啓吉は級長だったので、留守の間の事を、面白そうにがやがやとお喋りに来るのだ。
「ねえ、そいから先生がお変りンなったの、女の先生よ。とてもいい先生なのよ……」
「西内先生は?」
「神戸の方へいらっしたンですって……」
女の子達に身近く囲まれると、啓吉は赧くなってポケットに両手をつっこんだ。突然ひょうきんな田口七郎兵衛という酒屋の子供が、
「第十四課、リヤ王物語、リヤ王はもう八十の坂を越えた生れつき烈しい気性の上に、年とともに老の気短さが加わってちょっとした事にも怒り易くなっていた。それに近来はめっきり元気が衰えて、もう政務にもたえられなくなって来た。王にはゴリネル、リガン、コルデリヤという三人娘があった……」
と、自慢そうに朗読を始めた。すると、副級長の饗庭芳子が、
「ああら違うわよッ、ゴリネルじゃないでしょ? ゴネリルにリガンにコーデリヤでしょ。田口さんは早口だから駄目だわ」
「へッ! だ。生意気いってらア、ゴリネルだっていいんだよだ。早く読んじまえば判りゃしないさ……」
「まア、憎らしい、私、違いますって、松本先生に申しあげるからいいわ……」
「女の癖に何だい! 生意気な、白目の大将が好きなンだろう」
「しどいわねえ、ええいいわよ! いいわよオだ……何ですかねえ?」
啓吉は美しい副級長に覗きこまれると、とまどいした鳩みたいに目をぱちくりさせた。
あっちこっちの机が段々賑やかになって来て、各々音読を始め出したが、田口七郎兵衛は復習が積んでいるのか白雲頭を振り立てて大きい声を振りあげて読んだ。

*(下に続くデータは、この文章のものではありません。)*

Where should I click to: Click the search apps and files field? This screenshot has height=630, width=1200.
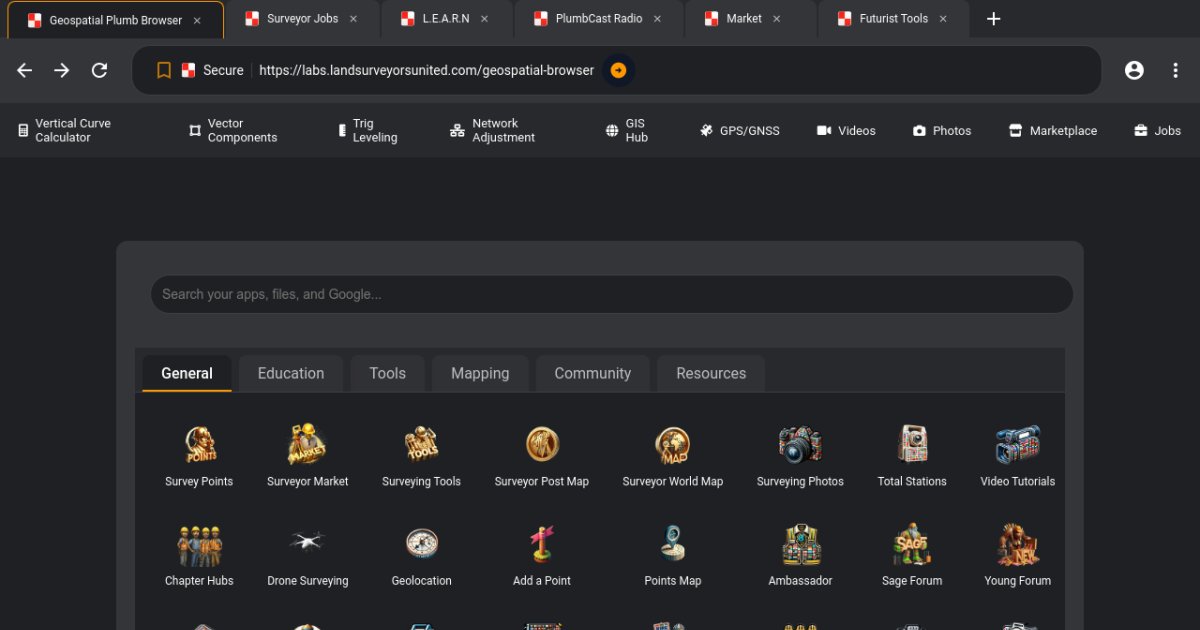[x=611, y=294]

「……怒りと失望と後悔とに身も魂もくだけ果てた王は、我にもあらず荒野の末にさまよい出た。その夜は風雨にともなって雷鳴電光ものすさまじい夜であったッ……」
「何? ちょっと、自慢そうに、声だけたててンのよ。意味なンかわかりゃしないのよ、このひと……」
饗庭芳子が、舌を出して田口七郎兵衛をからかった。
「何だとッ! もう一遍いってみろッ、今宵の虎徹《こてつ》は血に飢えている、目に物見せてくれるぞッ!」
と言うが早いか、飛鳥のように、饗庭芳子に飛びついて行ったが、机が邪魔で、田口七郎兵衛はついに机の上に泥靴のまま立ち上った。丁度、校庭では始業の鐘が、ガランガランと涼しく鳴り始めている。
二十
朝礼の体操も終って、校長先生の訓話が始まる頃、葉のまばらになった校庭の桜の梢に、もず[#「もず」に傍点]がきゃっきゃっといった鳴声で呼びたてた。もず[#「もず」に傍点]は、木のてっぺんで鳴く鳥だと啓吉は誰かに教わったことがあった。よくみていると、初秋に飛んで来るみそさざいが、ちょん、ちちちっと気ぜわしく飛びはねているが、死んだ田舎の祖母が、「みそさざいが来ると、雪が降るだよ」と言った事を思い出して、秋はいいなア、と啓吉は思わず空を見上げた。
「おい、外見《よそみ》をしてはいかん!」
背中で手を組んでいる体操の教師が、後からやって来て啓吉の後頸をつついた。皆、くすくすと笑った。啓吉は赤くなってうつむいた。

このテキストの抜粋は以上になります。